By Rolando Garcia
Natural Sciences and Mathematics Communications
Trace the family tree back far enough – way past the chimpanzee and Neanderthal – and you might find a microscopic parasite, according to a University of Houston student researcher.
Mahjabeen Khan, a senior biology major, found a possible evolutionary link between mammals and an ancient type of protozoa called trypanosome. She presented her findings at UH’s Undergraduate Research Day in the fall semester, and Khan’s project was selected as one of the three best from among dozens of the university’s top budding researchers.
Khan’s research began in the genetics lab of Preethi Gunaratne, assistant professor of biology and biochemistry. Gunaratne’s group is working to understand the role of microRNA in stem cells during early development and in relation to disease. In the last decade, these tiny RNAs have catapulted into the limelight as important agents of gene silencing.
While poring over data from the latest genetic sequencing technology, Khan and other students in the lab found that the microRNAs undergo extensive nonclassical modification through a process called RNA editing in the pancreatic and insulin-secreting beta cells in mice. This suggests that remnants of an ancient RNA editing mechanism found in trypanosomes may be present in mammals.
Trypanosomes are single-celled parasites often found in insects. They can cause diseases such as sleeping sickness when their blood-sucking hosts – such as tsetse flies – bite humans.
The match suggests an evolutionary link between the trypanosome and mice that might also extend to humans, since the two mammals share similar genomes, Khan said.
Khan, who graduated in December, hopes to publish her findings. She submitted her project for the Undergraduate Research Day poster contest. Khan competed against more than 50 other students from business, science, engineering, liberal arts and other colleges.
Khan’s research experience began after taking Gunaratne’s genetics class.
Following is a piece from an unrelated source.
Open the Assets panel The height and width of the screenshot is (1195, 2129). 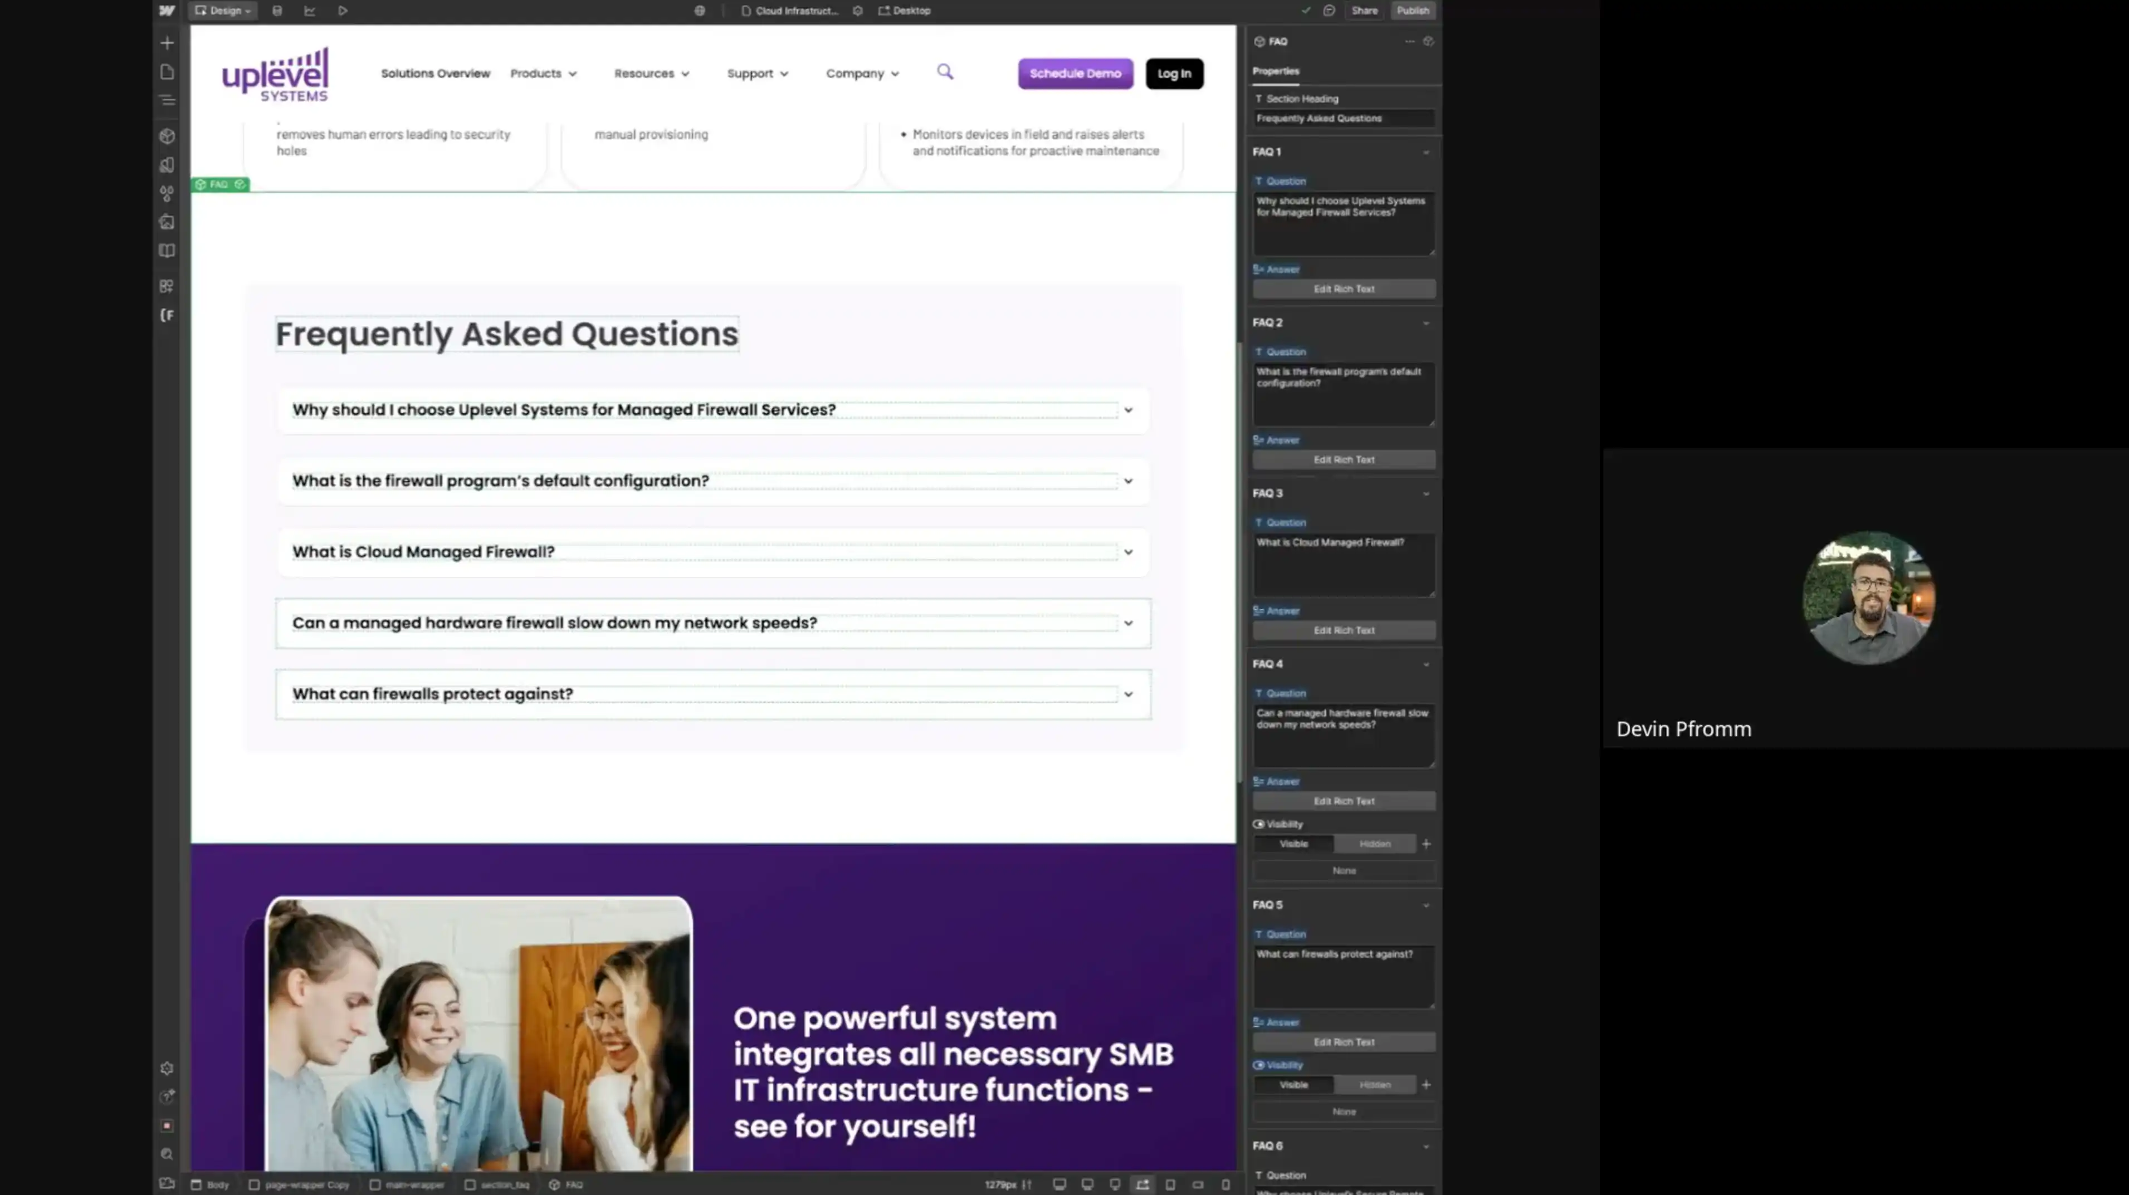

Each year Gunaratne picks a handful of her best students to work in her lab to give them a taste of research in genomics and microRNA and to cultivate budding scientists.
“Those with potential show initiative and rise to the top, and Mahjabeen really stepped up,” Gunaratne said. “She’s been quite remarkable.”
Although research is a time-consuming enterprise requiring countless hours of toiling in a lab, the experience has been even more rewarding than she had hoped, Khan said.
“Working as part of a team is what I like the most,” she said.